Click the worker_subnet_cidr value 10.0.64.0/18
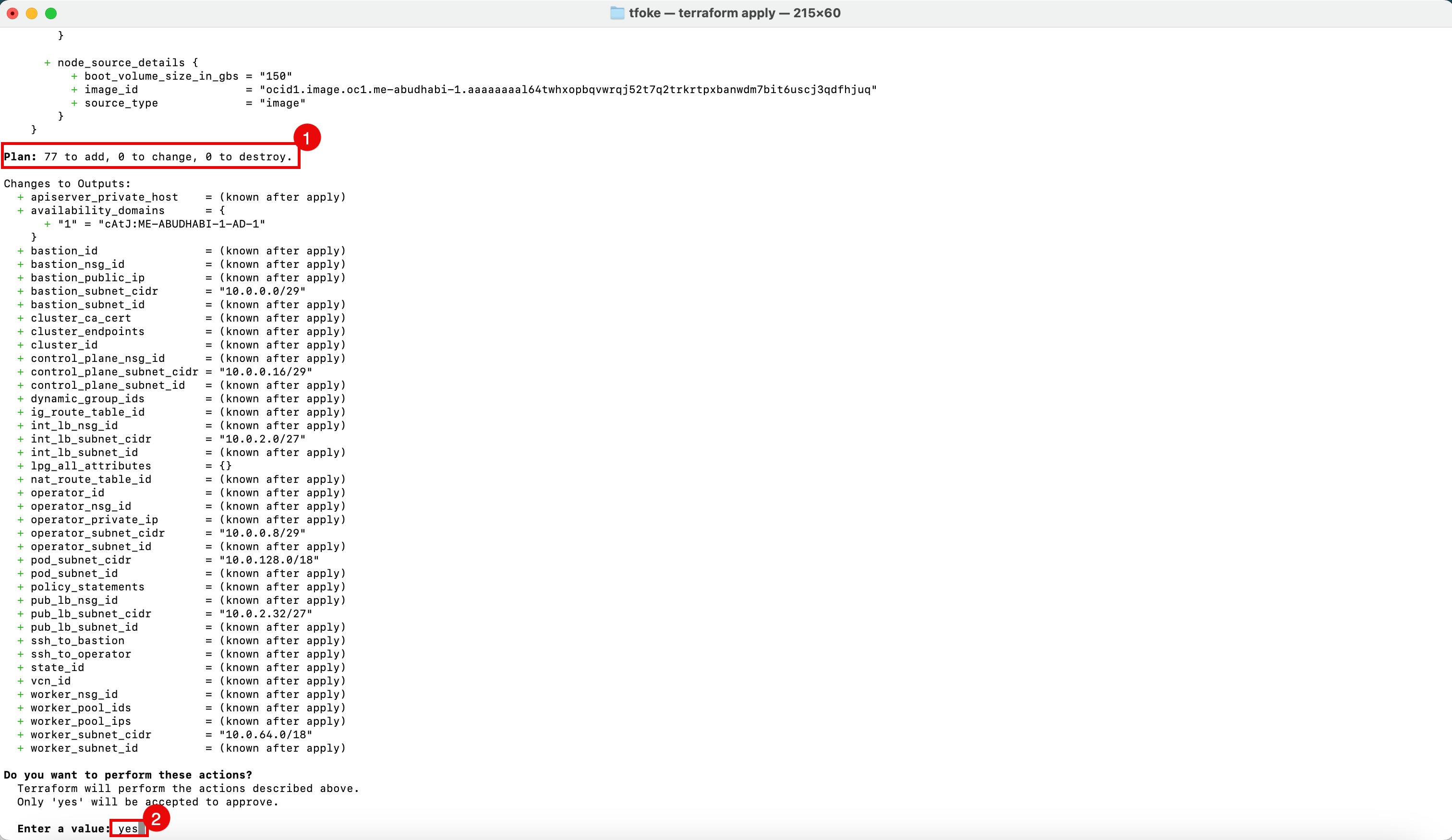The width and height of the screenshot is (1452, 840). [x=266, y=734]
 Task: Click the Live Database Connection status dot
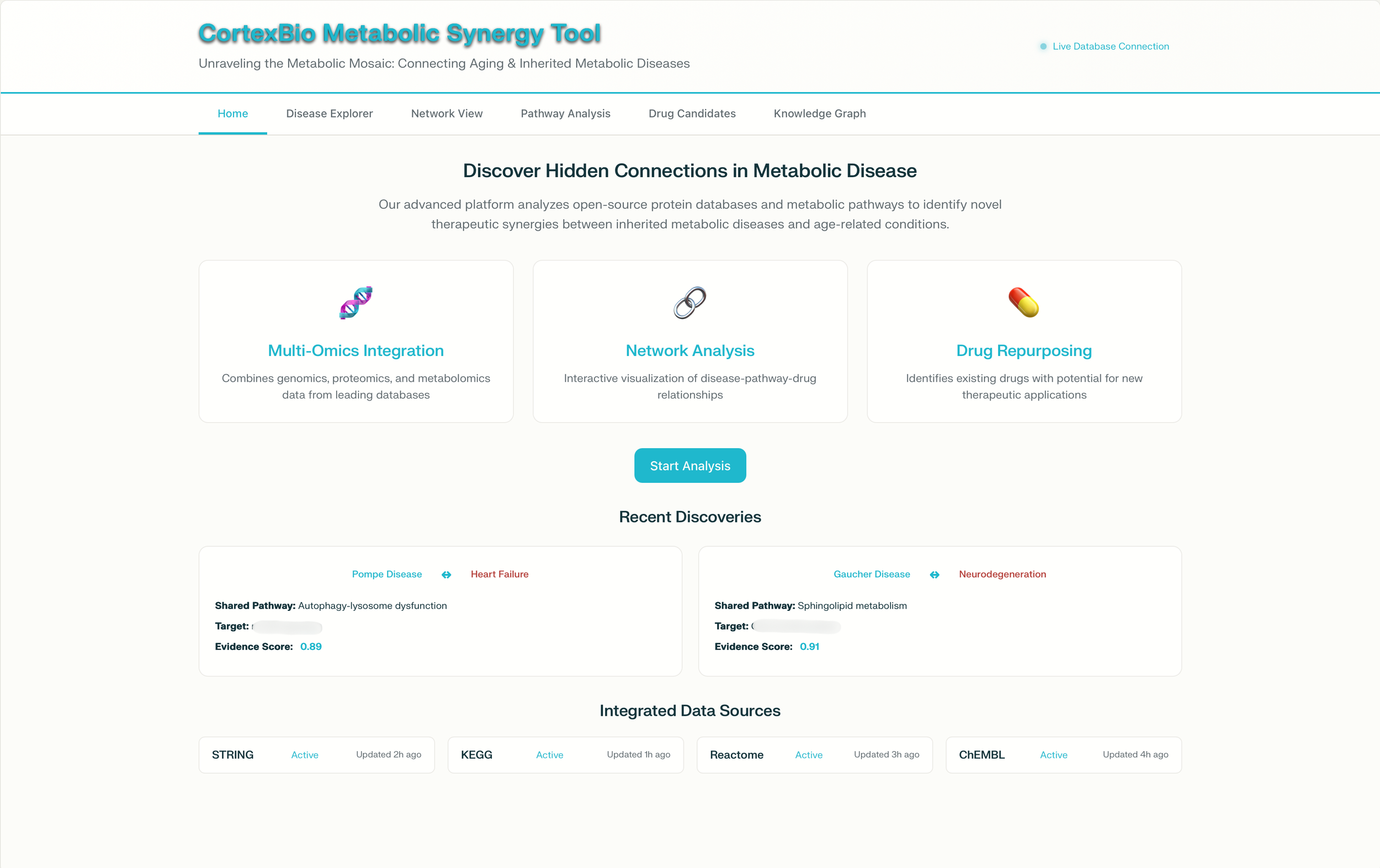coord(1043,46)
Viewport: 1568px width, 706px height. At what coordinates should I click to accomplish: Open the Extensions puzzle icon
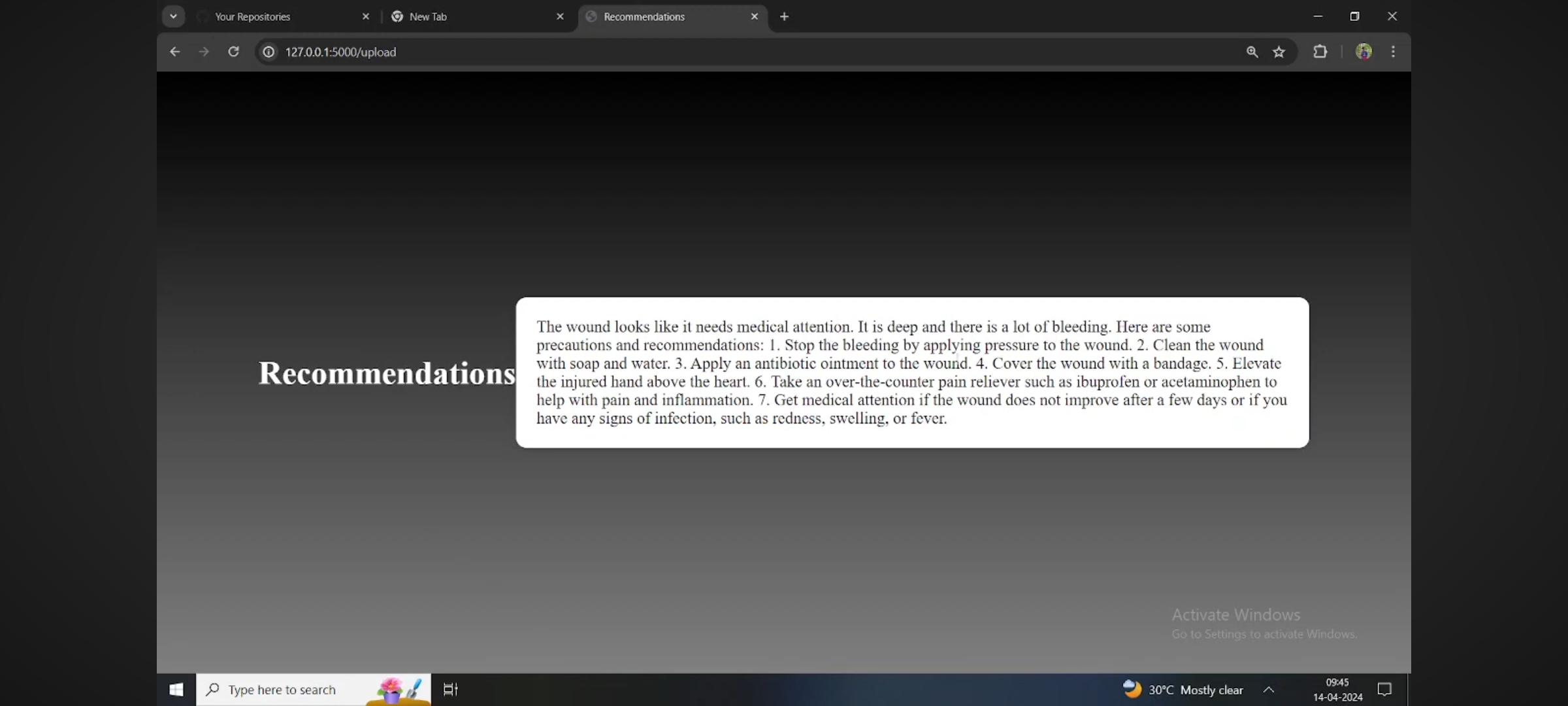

= What you need to do =
Write the lines above out again exactly, without any of their pictures.

= Solution to this task =
Click the worker_subnet_cidr value 10.0.64.0/18
The width and height of the screenshot is (1452, 840). [x=266, y=734]
 Task: Click the Live Database Connection status dot
coord(1043,46)
Viewport: 1568px width, 706px height. At what coordinates should I click to accomplish: Open the Extensions puzzle icon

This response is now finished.